Problem statement: Your job with the data below is to output exactly the lines from the one holding "How do I perform: Reset" down to the one holding "Click the cell", both included, and no others.

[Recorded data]
== Segment start ==

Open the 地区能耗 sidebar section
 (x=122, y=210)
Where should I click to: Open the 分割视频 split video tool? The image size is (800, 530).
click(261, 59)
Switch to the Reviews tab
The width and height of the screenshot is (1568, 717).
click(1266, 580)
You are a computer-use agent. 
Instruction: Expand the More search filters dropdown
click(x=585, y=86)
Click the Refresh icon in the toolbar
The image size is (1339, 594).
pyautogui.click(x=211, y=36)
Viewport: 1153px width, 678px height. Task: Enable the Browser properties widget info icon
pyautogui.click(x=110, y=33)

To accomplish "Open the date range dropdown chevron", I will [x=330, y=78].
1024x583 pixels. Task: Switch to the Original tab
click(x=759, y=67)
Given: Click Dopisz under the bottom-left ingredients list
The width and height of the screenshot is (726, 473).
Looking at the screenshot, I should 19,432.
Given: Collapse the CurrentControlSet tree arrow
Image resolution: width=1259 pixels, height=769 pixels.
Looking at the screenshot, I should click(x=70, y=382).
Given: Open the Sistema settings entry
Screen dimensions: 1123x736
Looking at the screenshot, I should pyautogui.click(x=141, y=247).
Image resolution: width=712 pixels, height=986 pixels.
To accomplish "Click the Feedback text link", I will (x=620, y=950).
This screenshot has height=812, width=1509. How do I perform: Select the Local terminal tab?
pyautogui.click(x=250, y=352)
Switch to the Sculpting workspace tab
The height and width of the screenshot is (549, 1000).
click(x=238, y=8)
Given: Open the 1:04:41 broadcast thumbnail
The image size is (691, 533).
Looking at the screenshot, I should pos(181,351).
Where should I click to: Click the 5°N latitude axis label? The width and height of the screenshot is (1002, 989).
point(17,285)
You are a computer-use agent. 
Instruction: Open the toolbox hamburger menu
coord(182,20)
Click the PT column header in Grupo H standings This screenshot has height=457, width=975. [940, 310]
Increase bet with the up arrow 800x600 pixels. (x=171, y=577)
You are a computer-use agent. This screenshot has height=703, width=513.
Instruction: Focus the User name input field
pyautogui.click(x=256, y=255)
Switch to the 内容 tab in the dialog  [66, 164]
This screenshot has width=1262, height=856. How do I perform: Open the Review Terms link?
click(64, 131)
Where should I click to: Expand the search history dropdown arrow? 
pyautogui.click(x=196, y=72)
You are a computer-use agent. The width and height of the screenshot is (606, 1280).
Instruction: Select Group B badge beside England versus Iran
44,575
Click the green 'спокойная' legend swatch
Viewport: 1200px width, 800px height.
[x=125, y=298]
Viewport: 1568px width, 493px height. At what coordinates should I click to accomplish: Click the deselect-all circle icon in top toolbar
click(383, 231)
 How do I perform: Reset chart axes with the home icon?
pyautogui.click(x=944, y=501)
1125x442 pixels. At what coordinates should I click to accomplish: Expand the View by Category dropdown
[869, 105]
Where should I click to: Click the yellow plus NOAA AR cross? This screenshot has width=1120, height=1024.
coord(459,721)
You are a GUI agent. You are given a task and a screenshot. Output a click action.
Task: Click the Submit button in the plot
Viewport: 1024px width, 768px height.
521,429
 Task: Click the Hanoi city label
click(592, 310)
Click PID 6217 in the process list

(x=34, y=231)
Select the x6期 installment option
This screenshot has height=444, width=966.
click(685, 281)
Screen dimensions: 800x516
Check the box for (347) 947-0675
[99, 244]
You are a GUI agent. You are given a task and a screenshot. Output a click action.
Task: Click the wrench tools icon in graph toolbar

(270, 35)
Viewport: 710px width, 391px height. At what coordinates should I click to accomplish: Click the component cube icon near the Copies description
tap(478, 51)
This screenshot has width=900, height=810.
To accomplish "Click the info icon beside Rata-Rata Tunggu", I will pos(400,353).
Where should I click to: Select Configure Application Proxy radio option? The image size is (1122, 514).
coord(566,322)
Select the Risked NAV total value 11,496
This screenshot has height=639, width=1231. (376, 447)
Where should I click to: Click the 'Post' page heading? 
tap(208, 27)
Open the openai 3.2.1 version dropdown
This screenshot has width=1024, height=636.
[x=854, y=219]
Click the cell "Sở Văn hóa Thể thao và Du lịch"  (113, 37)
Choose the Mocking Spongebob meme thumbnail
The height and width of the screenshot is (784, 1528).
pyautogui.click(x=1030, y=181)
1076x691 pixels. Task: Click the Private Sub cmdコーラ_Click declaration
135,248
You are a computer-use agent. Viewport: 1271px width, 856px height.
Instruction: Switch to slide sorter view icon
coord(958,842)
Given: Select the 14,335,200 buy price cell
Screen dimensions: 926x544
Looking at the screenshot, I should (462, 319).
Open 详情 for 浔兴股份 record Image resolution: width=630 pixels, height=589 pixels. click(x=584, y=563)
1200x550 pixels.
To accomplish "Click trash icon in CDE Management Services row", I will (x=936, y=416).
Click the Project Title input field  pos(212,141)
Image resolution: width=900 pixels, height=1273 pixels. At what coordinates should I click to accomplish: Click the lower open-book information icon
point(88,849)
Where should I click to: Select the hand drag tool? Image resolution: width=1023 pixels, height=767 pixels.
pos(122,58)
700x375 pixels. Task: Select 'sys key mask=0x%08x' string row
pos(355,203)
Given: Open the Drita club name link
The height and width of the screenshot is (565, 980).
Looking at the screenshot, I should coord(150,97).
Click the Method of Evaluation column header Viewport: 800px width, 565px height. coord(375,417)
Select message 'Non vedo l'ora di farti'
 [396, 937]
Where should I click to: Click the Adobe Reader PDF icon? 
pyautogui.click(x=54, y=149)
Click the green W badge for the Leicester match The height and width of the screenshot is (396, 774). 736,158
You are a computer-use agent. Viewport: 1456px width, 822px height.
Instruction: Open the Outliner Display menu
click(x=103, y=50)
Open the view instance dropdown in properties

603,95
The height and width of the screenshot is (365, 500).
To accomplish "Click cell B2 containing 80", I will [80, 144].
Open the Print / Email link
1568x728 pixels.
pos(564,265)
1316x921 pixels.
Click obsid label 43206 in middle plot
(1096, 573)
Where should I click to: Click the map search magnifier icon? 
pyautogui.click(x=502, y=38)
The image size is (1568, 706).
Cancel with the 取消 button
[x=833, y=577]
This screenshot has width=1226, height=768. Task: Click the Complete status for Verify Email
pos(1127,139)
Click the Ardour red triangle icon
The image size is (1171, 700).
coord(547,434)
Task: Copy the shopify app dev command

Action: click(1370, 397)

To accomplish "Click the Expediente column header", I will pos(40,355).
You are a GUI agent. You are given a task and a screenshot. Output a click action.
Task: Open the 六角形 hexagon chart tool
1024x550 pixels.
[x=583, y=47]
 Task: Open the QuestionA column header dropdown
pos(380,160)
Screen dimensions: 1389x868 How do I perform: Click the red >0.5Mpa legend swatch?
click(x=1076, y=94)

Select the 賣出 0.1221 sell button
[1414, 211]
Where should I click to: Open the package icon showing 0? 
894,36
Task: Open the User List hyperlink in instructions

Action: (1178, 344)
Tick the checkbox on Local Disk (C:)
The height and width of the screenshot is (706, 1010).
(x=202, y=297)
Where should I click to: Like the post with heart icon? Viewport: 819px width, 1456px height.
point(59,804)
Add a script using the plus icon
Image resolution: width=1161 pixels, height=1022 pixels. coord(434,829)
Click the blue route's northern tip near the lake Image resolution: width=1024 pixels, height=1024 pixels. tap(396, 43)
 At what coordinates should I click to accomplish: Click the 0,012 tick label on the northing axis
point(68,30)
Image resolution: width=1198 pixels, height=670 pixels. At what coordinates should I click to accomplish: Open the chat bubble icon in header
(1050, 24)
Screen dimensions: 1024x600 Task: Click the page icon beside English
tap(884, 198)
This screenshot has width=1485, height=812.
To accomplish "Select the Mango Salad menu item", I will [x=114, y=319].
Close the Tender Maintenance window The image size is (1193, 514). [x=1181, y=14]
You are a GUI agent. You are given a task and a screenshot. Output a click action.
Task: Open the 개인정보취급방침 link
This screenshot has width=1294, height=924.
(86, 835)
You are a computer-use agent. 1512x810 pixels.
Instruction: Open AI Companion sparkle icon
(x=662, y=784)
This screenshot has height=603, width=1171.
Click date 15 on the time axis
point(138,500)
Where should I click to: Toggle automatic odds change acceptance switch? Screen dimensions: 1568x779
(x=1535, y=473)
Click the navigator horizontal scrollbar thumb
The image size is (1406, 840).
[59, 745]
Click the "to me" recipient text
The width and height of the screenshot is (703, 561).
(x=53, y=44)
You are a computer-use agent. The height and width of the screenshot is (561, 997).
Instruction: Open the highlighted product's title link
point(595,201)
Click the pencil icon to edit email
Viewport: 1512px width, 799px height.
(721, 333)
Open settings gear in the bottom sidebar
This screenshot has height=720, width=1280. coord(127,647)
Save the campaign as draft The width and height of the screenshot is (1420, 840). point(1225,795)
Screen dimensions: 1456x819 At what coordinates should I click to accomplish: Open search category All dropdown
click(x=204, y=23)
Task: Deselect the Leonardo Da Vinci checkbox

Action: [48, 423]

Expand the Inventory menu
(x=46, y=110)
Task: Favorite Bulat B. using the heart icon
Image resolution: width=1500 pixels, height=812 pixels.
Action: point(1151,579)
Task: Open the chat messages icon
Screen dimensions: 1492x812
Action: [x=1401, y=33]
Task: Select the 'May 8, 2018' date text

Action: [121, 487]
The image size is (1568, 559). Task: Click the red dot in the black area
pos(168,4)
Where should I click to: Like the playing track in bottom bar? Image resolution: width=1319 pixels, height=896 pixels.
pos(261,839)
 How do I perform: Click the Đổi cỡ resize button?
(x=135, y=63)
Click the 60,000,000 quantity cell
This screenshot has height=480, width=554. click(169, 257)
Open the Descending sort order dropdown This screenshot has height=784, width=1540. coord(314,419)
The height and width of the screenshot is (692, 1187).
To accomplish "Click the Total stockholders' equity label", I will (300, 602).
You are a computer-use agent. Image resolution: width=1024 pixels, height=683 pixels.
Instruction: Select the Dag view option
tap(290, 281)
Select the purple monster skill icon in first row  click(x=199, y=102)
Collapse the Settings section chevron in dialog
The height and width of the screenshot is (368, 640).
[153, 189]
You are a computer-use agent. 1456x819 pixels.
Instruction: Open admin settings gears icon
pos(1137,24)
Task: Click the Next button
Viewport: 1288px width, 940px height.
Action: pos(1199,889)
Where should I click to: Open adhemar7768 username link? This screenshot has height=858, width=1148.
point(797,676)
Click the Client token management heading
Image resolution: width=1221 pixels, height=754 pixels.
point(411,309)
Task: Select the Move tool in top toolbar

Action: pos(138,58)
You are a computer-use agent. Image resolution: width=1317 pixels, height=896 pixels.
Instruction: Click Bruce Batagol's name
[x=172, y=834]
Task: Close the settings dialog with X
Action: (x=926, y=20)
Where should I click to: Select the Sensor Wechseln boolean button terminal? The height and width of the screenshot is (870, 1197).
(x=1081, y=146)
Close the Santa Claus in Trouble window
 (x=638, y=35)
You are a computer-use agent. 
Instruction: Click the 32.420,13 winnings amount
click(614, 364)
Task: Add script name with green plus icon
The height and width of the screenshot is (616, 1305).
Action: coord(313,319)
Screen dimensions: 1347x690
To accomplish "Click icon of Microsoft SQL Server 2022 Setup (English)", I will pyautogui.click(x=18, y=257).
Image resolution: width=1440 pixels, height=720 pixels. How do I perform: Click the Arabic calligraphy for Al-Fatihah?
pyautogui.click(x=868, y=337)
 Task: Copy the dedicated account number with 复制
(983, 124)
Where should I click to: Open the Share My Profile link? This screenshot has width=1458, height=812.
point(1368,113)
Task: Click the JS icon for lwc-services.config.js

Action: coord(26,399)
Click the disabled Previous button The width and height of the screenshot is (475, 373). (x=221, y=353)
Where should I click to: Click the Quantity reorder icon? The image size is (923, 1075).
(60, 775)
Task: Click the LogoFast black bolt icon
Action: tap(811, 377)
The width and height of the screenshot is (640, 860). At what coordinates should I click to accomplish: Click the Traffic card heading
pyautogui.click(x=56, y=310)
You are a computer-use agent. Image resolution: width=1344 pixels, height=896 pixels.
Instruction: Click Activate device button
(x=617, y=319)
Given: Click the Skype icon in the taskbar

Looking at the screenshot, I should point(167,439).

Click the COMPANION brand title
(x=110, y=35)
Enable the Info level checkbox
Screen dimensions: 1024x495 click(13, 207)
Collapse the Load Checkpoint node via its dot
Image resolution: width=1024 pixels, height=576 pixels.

== Segment end ==

Response area:
 How do I perform: Reset chart axes with the home icon?
pyautogui.click(x=944, y=501)
1125x442 pixels. At what coordinates should I click to accomplish: Expand the View by Category dropdown
[869, 105]
Where should I click to: Click the yellow plus NOAA AR cross? This screenshot has width=1120, height=1024.
coord(459,721)
You are a GUI agent. You are given a task and a screenshot. Output a click action.
Task: Click the Submit button in the plot
Viewport: 1024px width, 768px height.
521,429
 Task: Click the Hanoi city label
click(592, 310)
Click PID 6217 in the process list

(x=34, y=231)
Select the x6期 installment option
This screenshot has height=444, width=966.
click(685, 281)
Screen dimensions: 800x516
Check the box for (347) 947-0675
[99, 244]
You are a GUI agent. You are given a task and a screenshot. Output a click action.
Task: Click the wrench tools icon in graph toolbar

(270, 35)
Viewport: 710px width, 391px height. At what coordinates should I click to accomplish: Click the component cube icon near the Copies description
tap(478, 51)
This screenshot has width=900, height=810.
To accomplish "Click the info icon beside Rata-Rata Tunggu", I will pos(400,353).
Where should I click to: Select Configure Application Proxy radio option? The image size is (1122, 514).
coord(566,322)
Select the Risked NAV total value 11,496
This screenshot has height=639, width=1231. (376, 447)
Where should I click to: Click the 'Post' page heading? 
tap(208, 27)
Open the openai 3.2.1 version dropdown
This screenshot has width=1024, height=636.
[x=854, y=219]
Click the cell "Sở Văn hóa Thể thao và Du lịch"  (113, 37)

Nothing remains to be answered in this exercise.